*** MATERIALS PROVIDED ***
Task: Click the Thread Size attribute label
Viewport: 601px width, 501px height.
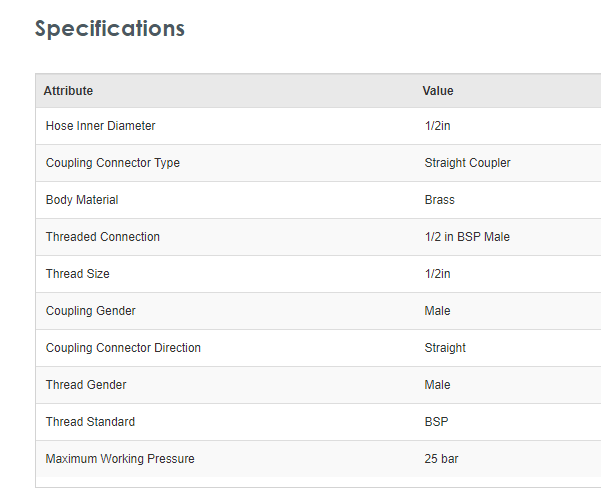Action: 78,274
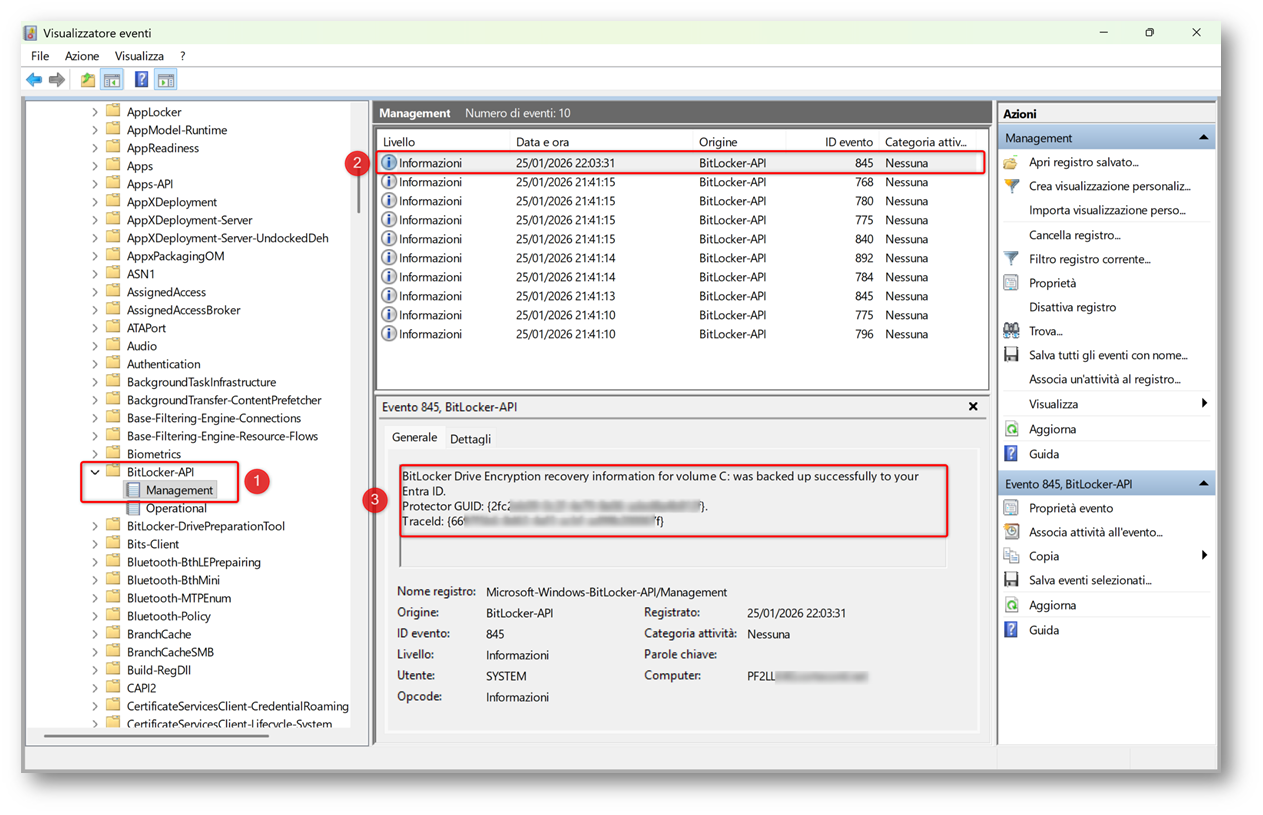This screenshot has height=815, width=1263.
Task: Click the blue help question mark toolbar icon
Action: pyautogui.click(x=141, y=80)
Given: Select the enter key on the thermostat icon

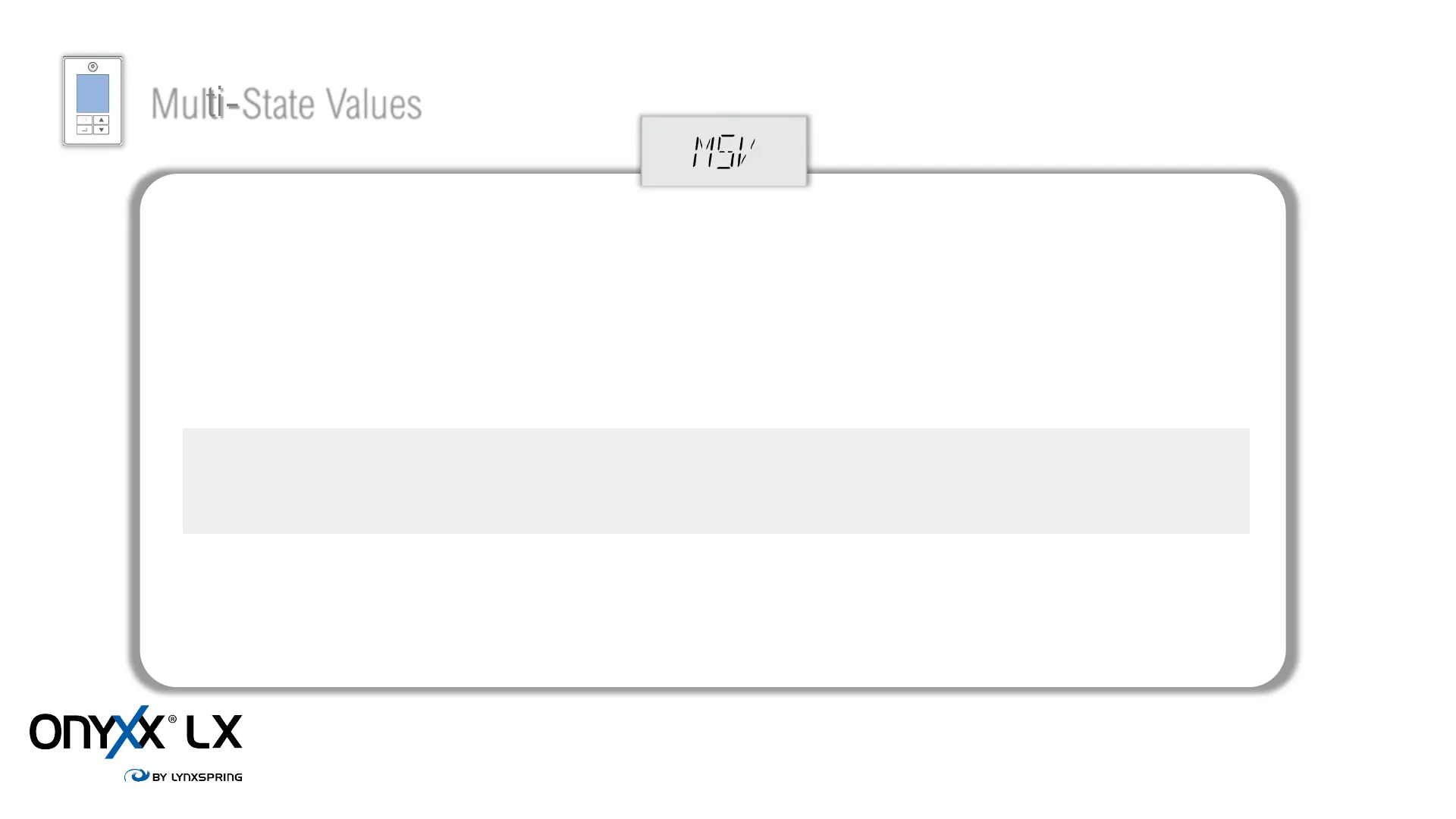Looking at the screenshot, I should pyautogui.click(x=84, y=130).
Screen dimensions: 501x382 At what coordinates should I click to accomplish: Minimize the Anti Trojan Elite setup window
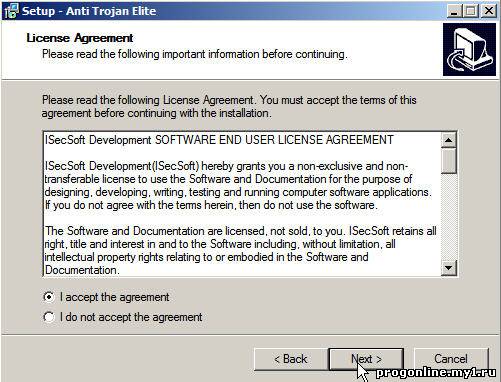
*** End of MATERIALS PROVIDED ***
▶ WHAT IS EXPECTED
The copy you produce must match the entries above exactly, except that it has no pictures.

▶ ANSWER AREA
Task: Click the Thread Size attribute label
Viewport: 601px width, 501px height.
Action: 78,274
This screenshot has height=815, width=1263.
Task: Click the blue help question mark toolbar icon
Action: pyautogui.click(x=141, y=80)
Given: Select the enter key on the thermostat icon

Looking at the screenshot, I should pyautogui.click(x=84, y=130).
Screen dimensions: 501x382 At what coordinates should I click to accomplish: Minimize the Anti Trojan Elite setup window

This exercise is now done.